Crpi voda, Jano
- Genre: Folk dance
- Time signature: ^{2} _{4}
- Origin: Skopje, North Macedonia

= Crpi voda, Jano =

Crpi voda, Jano (Црпи вода, Јано; Draw water, Jana) is a traditional Macedonian oro folk dance and song from the region of Skopje.

It is a mixed dance performed by a man and a woman with steady simple movements on half feet. The dancers hold their belts and begin their dance in a position of a half circle. The dance rhythm is 2/4.

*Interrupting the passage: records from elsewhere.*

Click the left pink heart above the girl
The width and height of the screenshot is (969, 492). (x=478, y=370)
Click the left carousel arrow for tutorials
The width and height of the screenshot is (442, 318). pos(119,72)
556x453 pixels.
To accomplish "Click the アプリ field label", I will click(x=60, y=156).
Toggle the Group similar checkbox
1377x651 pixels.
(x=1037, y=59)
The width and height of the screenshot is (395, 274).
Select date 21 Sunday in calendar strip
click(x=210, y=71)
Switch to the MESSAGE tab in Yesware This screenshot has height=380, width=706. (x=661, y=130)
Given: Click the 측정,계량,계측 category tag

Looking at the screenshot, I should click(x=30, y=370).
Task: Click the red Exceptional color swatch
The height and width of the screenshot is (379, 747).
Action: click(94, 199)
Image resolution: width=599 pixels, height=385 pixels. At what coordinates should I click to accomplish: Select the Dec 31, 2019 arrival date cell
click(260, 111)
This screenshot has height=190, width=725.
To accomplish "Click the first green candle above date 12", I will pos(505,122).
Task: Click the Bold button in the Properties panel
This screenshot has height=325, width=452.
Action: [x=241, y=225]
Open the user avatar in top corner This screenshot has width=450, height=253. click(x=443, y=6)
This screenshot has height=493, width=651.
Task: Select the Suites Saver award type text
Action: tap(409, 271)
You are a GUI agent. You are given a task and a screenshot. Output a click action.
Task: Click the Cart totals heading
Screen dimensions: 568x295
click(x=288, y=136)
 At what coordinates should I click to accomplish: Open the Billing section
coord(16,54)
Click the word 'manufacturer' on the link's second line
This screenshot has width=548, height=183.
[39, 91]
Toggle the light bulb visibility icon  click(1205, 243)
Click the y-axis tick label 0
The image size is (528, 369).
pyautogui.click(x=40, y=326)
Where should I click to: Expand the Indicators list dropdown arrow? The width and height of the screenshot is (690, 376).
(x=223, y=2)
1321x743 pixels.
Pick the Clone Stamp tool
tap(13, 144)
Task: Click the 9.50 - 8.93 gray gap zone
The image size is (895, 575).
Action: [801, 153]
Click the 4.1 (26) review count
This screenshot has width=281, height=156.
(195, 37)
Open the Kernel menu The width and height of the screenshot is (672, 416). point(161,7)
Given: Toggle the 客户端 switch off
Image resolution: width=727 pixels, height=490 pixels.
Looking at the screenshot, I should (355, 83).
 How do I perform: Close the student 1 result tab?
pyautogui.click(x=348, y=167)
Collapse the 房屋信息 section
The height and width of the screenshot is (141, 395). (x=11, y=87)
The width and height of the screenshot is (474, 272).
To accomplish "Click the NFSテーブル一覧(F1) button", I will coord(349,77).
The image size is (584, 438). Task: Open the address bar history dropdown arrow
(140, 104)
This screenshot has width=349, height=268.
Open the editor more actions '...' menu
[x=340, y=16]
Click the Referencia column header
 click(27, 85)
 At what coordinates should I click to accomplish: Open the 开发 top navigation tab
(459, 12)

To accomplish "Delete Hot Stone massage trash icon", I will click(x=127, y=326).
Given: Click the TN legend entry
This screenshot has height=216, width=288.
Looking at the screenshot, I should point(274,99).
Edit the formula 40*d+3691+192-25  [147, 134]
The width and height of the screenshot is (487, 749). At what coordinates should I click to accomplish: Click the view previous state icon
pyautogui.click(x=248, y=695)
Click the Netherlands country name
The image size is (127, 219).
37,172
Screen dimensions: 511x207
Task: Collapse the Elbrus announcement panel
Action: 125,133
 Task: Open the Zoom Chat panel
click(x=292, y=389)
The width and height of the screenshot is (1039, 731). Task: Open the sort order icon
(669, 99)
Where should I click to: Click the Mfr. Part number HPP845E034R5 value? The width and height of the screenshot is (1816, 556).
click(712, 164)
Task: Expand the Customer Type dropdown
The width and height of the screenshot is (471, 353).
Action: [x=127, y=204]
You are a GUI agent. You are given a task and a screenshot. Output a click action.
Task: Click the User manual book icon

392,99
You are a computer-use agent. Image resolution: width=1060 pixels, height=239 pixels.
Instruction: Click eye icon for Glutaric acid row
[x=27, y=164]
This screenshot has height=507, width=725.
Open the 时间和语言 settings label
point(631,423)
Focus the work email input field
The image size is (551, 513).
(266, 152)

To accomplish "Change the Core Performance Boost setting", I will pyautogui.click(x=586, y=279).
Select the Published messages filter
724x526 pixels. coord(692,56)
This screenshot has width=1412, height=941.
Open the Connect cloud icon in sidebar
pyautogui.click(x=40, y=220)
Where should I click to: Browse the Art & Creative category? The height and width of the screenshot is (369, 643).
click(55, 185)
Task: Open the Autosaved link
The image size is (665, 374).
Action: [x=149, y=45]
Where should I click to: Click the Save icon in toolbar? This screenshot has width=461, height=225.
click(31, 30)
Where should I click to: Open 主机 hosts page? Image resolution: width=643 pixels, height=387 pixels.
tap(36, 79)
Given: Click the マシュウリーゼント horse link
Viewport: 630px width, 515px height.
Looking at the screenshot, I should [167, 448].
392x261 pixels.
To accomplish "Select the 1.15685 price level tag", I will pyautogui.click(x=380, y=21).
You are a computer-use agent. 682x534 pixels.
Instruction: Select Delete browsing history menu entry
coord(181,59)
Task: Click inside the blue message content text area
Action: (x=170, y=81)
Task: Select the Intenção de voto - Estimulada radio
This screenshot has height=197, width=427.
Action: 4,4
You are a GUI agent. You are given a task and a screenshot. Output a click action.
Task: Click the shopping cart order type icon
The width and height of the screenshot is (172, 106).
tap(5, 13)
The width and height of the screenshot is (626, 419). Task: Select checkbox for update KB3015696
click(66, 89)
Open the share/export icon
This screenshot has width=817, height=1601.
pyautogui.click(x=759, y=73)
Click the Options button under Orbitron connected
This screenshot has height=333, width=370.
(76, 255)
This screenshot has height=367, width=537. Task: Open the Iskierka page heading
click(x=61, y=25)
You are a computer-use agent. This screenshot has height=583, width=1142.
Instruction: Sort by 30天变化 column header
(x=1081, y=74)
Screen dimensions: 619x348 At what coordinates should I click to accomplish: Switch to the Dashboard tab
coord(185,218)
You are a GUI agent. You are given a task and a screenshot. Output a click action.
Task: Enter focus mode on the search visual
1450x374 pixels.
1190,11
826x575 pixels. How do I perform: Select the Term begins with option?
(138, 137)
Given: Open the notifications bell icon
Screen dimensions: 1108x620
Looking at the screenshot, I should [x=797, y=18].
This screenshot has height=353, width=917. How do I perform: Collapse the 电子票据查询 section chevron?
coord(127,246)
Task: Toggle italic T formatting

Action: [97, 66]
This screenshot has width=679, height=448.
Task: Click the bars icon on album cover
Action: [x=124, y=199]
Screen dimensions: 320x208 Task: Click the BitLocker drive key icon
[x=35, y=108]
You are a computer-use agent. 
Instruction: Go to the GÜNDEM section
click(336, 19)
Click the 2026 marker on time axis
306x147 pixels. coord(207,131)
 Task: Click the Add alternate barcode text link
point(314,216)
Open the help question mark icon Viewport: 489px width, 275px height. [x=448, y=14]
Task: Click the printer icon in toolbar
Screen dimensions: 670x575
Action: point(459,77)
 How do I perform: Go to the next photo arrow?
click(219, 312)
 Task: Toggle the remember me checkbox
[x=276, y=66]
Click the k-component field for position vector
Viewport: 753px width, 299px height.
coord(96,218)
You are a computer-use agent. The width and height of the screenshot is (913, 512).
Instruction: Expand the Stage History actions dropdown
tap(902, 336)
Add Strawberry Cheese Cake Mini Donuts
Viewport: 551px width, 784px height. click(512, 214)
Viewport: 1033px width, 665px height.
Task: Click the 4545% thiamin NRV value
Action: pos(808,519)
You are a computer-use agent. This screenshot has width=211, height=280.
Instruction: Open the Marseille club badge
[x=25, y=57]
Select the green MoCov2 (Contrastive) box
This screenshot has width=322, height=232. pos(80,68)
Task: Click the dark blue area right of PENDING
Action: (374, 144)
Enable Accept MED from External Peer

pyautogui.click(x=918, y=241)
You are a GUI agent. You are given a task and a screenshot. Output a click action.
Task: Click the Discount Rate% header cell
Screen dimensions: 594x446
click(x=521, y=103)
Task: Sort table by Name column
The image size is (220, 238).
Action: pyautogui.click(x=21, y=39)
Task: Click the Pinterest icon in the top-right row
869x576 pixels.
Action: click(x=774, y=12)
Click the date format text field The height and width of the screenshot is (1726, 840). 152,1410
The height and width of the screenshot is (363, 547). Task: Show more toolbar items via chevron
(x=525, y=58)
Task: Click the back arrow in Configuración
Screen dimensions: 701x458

The dance is associated with the song:

In Macedonian:
Црпи вода, Јано, бегај дома,
Оздол иде, Јано, силен аскер,
Оздол иде, Јано, силен аскер,
Силен аскер, Јано, Демир-Тоска,
Напред врви, Јано, Мамуд паша,
А по него, Јано, гаваз-Шукри,
Ќе ти сакат, Јано, ладна вода,
А по вода, Јано, бело лице.

Translation in English:
Draw water, Jana, run home,
From above comes a strong army, Jana,
From above comes a strong army, Jana,
A strong army, Jana, Demir-Toska,
At its head, Jana, comes Mahmud Pasha,
And next to him, Jana, is Gavaz-Shukri
They will want cold water, Jana,
They will want your white face, Jana.